Balat'ta, Haliç'e bakan bir masada, güneş bütün şefkatiyle yaşamı ısıtırken, lezzetli böreklerin tadını çıkarıyoruz. Özenle seçilmiş kahvaltılıklar ve aynı özenle düzenlenmiş bir alanda şahane bir pazar keyfi. Güzel gecenin, güzel olacağı hissedilen gününe bundan daha güzel bir başlangıç olamazdı. İkinci çayımı alıyorum. En sevdiğim kadın kahvesinin keyfinde. Dün geceki masamız gözümüzün nuru. Az ötemizde ve aydınlık penceresinin önünde... Seviyoruz onu. Yumurta tokuşturmayı yine ben kazanıyorum. Ardımızdaki eski Roma surunun hemen dibinde, yani mekânın içinde, kadim bir su akıyor; yılların ötesinden bir kaynak suyu.

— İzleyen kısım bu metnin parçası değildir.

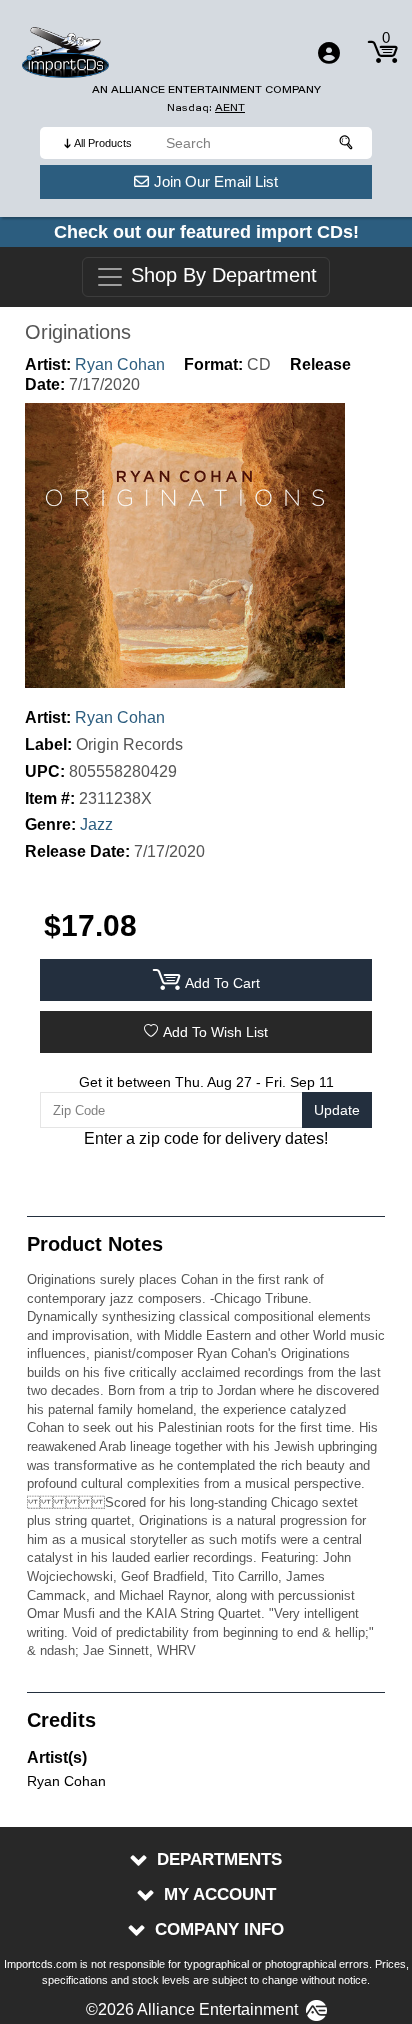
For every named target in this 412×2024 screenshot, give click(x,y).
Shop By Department (221, 276)
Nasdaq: (206, 107)
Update (337, 1110)
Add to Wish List (215, 1032)
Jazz (96, 824)
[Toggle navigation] (329, 53)
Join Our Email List (216, 181)
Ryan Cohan (120, 364)
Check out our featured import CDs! (206, 232)
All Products (103, 143)
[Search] (347, 143)
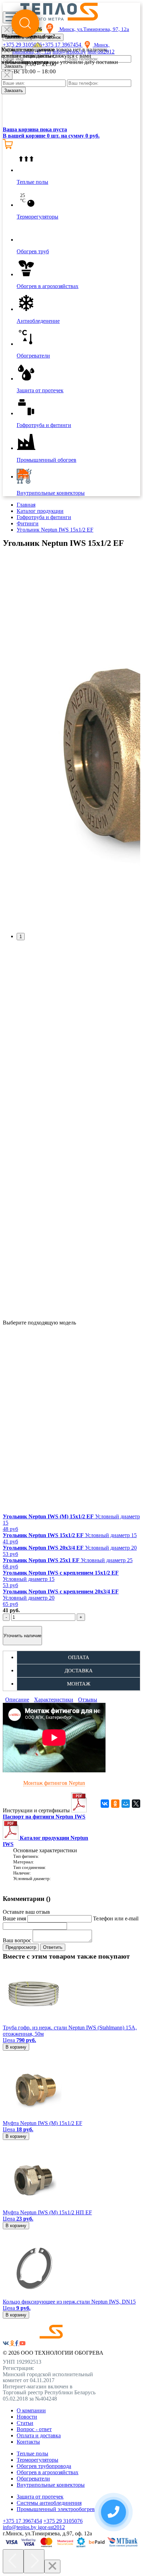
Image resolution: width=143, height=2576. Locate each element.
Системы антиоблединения (49, 2503)
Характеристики (53, 1700)
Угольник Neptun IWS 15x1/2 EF (55, 530)
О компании (31, 2410)
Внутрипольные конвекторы (51, 2485)
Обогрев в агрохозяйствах (47, 2472)
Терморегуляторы (37, 2460)
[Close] (6, 75)
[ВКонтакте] (105, 1803)
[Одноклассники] (115, 1803)
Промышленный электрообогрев (56, 2509)
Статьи (25, 2423)
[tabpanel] (71, 740)
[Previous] (13, 2561)
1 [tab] (20, 936)
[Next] (34, 2561)
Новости (27, 2417)
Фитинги (28, 523)
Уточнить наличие (22, 1635)
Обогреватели (33, 2478)
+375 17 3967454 (22, 2521)
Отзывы (87, 1700)
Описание (17, 1700)
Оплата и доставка (39, 2435)
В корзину (16, 2047)
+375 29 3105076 (63, 2521)
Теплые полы (32, 2453)
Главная (26, 505)
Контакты (28, 2442)
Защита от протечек (40, 2497)
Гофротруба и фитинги (44, 517)
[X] (136, 1803)
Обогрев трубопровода (44, 2466)
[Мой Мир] (125, 1803)
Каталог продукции (40, 511)
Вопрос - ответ (34, 2429)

Kıymetli! Beyaz örtülü, çiçeği eksik bırakılmamış masalar bir başkadır... Beynim kısa süreli bir zaman yolculuğuna çıkıp, bir an canlandırmasının içine yerleştiriyor bizi. Sonradan doldurulmuş yolu ve gezinti alanını sıfırlayıp, denizi bulunduğumuz masanın dibine taşıyor. Öyle kalmalıydı diyor iç sesim.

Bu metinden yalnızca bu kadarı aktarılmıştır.